Regulating interfacial proton transfer via Mo-induced hydrated K+-H2O networks in CoP@CoMoO4 heterojunction for enhanced alkaline hydrogen evolution

Abstract

While transition metal phosphides (TMPs) such as CoP show promising intrinsic activity for the hydrogen evolution reaction (HER), their performance in alkaline media is often hampered by the high energy barrier for water dissociation and insufficient proton supply. Recent advances highlight that enriching the proportion of cationic hydrated water (K⁺-H₂O) at the catalyst interface can effectively soften the interfacial hydrogen-bond network and accelerate water migration, offering a promising strategy to enhance HER kinetics and overcome the challenges in TMPs. Herein, we deliberately engineered a CoP@CoMoO₄ heterojunction catalyst aimed at elevating the local concentration of K⁺-H₂O near the active CoP sites. Operando surface-enhanced infrared absorption spectroscopy directly confirms a significant rise in K⁺-H₂O at the heterointerface under working conditions.
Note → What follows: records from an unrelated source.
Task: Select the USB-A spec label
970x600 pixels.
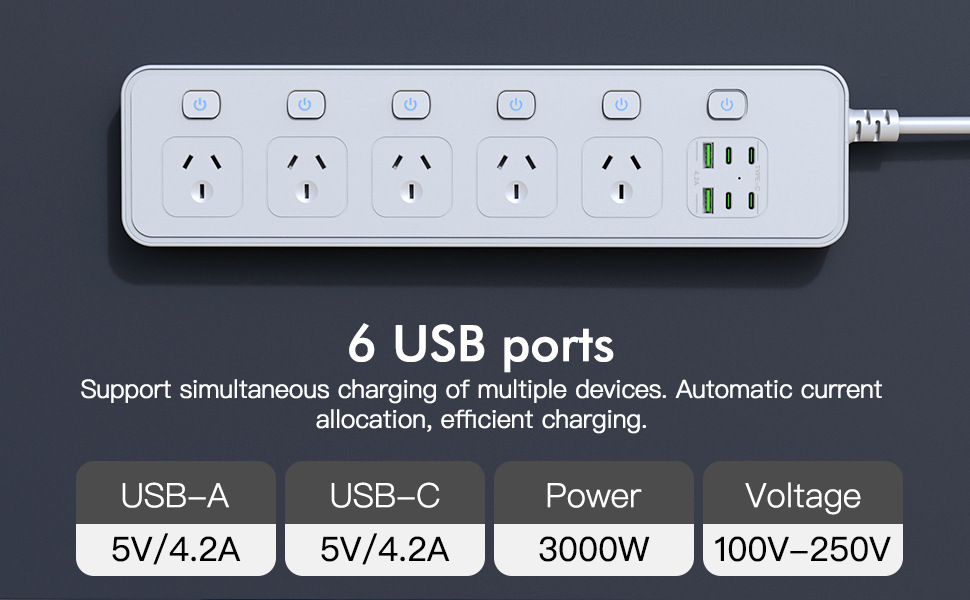Action: [x=176, y=494]
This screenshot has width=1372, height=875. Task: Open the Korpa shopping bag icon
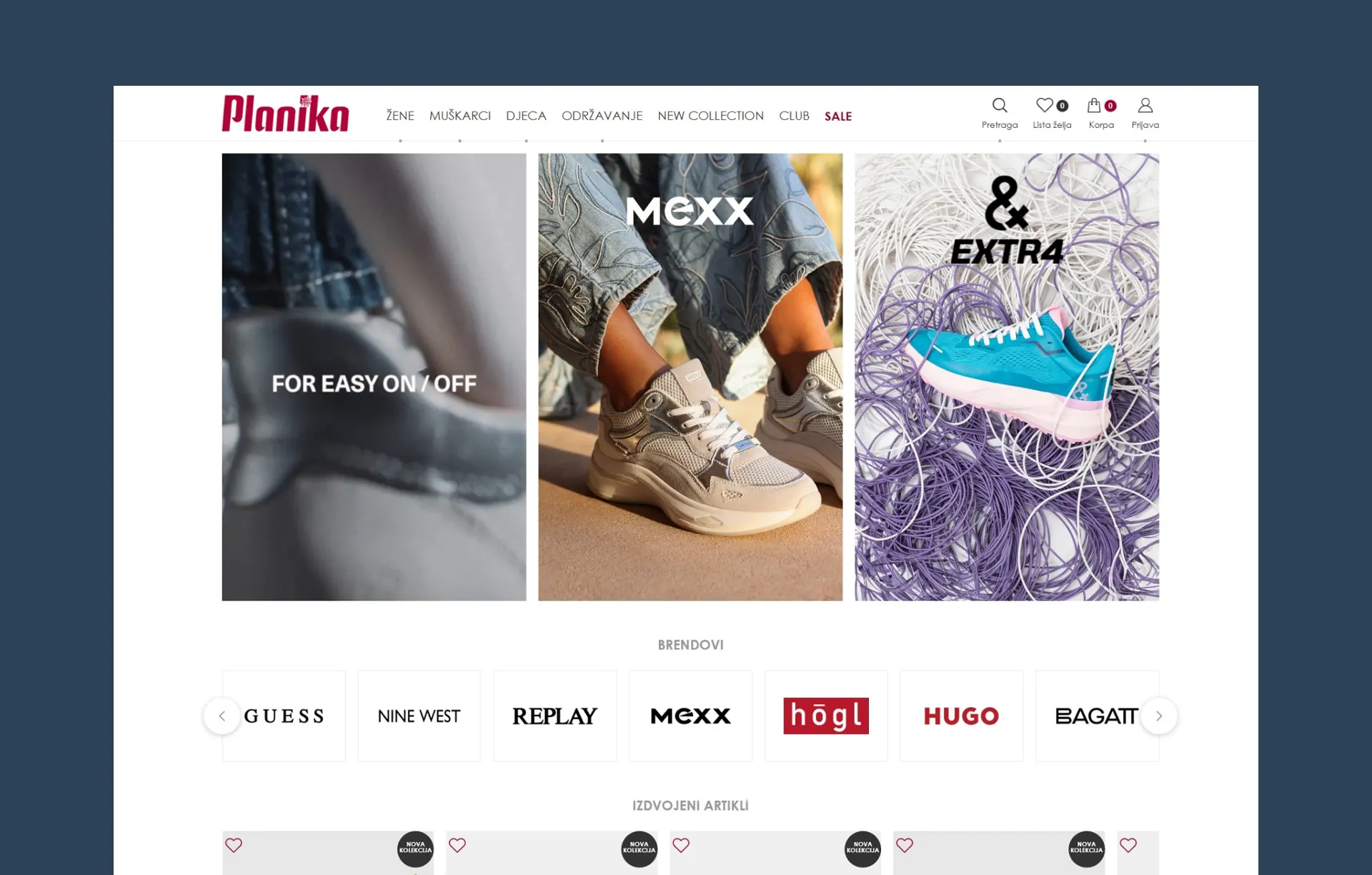pos(1093,106)
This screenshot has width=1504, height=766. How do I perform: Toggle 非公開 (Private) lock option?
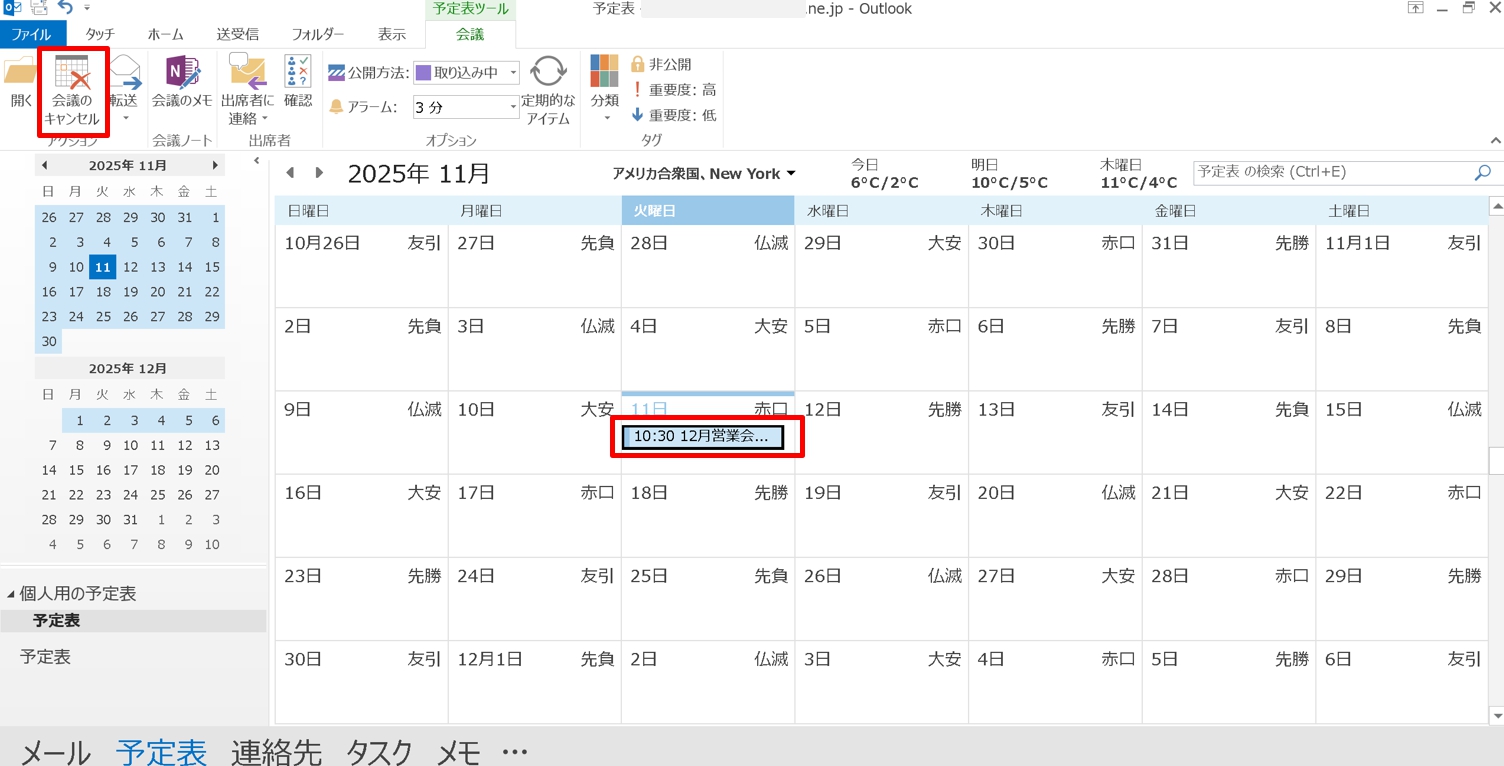coord(661,64)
Density functional theory calculations further reveal that the heterointerface induces favorable electronic reconstruction and modulates the coordination environment, while Mo sites guide the transport of protons from interfacial water via K⁺-H₂O complexes to adjacent Co active centers. This targeted interfacial restructuring enables the CoP@CoMoO₄ catalyst to achieve an overpotential of only 59 mV at the current density of 10 mA cm⁻² and a low Tafel slope of 43 mV dec⁻¹ in 1 M KOH. Our work not only confirms that increasing K⁺-H₂O population is an effective design principle for alkaline HER catalysts, but also provides a mechanistic blueprint for engineering efficient heterointerfaces through interfacial water control.